Exercise description
Print, exactly as they appear in the listing below, the lines from the line with "Given: Click the K18 cell name box" to the line with "Task: Choose the pan arrows map tool", with both end lines kept.

Input data
====
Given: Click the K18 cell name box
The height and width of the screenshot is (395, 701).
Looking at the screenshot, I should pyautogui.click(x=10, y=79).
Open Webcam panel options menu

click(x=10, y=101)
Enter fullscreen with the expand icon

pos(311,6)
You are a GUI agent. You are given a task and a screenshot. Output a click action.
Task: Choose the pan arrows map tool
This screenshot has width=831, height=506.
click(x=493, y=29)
====
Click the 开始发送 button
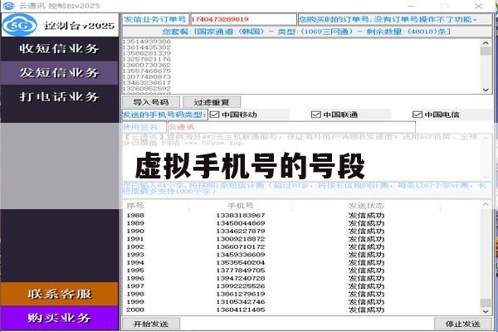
====
Result for this exercise
Given: Click the K18 cell name box
The height and width of the screenshot is (395, 701).
Looking at the screenshot, I should pyautogui.click(x=10, y=79).
Open Webcam panel options menu

click(x=10, y=101)
Enter fullscreen with the expand icon

pos(311,6)
You are a GUI agent. You are given a task and a screenshot. Output a click action.
Task: Choose the pan arrows map tool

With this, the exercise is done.